As for the language, Theunissen found the key in what she defines a process of combination, as a counterpart to fragmentation. An exact transposition to the full scale of the 1:10 draft model – in which she recycled book covers, coffee containers, tape, sandpaper, etc.- combined with a naturalistic and detailed make of the other items.
“Those props and furniture were vital to set the human scale and speed on stage and to anchor the singers in an oversized room,” Theunissen said. “The angled walls, the profiled ceiling, the leveled floor, the crossed staircases, all of them referring to an art deco style, help to build a large but dynamic interior that the singers can entirely occupy without being lost or looking small or slow.”
The next challenge Theunissen reports in designing the stage was Alban Berg’s serial music, especially when a scene transitions into another. “Lulu’s music sounds like a long breathing to me, requiring smooth space transformations rather than clear visual breaks like in the case of a classical curtain.”

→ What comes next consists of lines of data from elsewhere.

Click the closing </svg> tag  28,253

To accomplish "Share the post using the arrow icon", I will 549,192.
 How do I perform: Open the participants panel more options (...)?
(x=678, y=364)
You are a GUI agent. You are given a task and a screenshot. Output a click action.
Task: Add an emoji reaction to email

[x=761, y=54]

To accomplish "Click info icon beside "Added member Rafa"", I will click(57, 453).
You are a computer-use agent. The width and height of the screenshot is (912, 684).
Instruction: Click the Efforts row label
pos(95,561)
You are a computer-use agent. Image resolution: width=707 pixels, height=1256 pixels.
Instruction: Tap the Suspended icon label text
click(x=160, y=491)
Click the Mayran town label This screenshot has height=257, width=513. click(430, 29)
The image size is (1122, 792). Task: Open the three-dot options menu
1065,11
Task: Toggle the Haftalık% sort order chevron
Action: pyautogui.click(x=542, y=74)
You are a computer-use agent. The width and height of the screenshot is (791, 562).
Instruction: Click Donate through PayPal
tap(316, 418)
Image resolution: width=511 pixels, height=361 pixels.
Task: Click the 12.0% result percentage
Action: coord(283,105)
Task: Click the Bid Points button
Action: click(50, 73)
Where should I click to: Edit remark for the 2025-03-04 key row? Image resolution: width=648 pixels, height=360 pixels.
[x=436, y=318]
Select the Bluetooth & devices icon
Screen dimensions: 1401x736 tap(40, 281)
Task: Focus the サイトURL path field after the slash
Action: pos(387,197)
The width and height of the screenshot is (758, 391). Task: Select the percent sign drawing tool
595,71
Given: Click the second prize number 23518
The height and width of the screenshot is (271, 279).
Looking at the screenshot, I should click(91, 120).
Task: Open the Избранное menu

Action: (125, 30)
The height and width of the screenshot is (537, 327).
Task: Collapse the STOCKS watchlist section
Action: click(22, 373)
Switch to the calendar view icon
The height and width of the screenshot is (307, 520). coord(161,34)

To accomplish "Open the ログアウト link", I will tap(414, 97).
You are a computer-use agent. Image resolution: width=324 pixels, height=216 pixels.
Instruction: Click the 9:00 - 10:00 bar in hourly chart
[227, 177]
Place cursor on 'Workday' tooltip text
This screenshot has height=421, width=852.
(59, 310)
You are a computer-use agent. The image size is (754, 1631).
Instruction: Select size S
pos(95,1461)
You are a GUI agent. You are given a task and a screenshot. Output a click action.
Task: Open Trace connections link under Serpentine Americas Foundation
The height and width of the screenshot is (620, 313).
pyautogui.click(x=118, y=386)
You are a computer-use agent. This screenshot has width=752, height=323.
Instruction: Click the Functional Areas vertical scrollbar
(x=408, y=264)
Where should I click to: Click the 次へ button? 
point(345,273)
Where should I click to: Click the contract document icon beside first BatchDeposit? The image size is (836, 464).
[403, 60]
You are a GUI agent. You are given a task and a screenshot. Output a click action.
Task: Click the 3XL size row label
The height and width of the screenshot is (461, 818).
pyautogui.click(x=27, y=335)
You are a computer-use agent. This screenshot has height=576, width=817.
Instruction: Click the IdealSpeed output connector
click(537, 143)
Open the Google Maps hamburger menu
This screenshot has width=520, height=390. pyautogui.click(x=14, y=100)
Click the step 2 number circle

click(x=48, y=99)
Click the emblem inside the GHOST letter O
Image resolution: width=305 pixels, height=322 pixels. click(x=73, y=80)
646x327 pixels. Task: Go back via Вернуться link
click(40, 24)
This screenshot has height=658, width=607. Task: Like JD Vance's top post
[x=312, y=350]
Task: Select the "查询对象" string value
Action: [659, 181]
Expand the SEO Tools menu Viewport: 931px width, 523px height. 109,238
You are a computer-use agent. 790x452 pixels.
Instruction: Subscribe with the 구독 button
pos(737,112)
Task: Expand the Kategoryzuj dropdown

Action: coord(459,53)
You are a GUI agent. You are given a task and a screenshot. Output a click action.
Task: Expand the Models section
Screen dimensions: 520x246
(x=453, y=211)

“Therefore, all transitions have been conceived to fold and unfold a scene magically, using the sliding panels simultaneously. These work like big erasers, turning and rolling furniture, opening doors and blowing video images away. This has led us to mechanize a lot of the objects on stage requiring endless sessions of technical training to get the rhythm of the movements right.”
The role of videos
“The interaction between the video and the set is always important in our collaboration,” Theunissen said, “the set can be regarded as a very elaborate background, having its own identity, its color, its materiality, its relief, its fractures, transforming itself, moving, sliding, offering infinite combinations in the merging with the black and white video. It is astonishing how the brain responds to those combinations. We do not know what is in the movie and what is a real object on the stage.”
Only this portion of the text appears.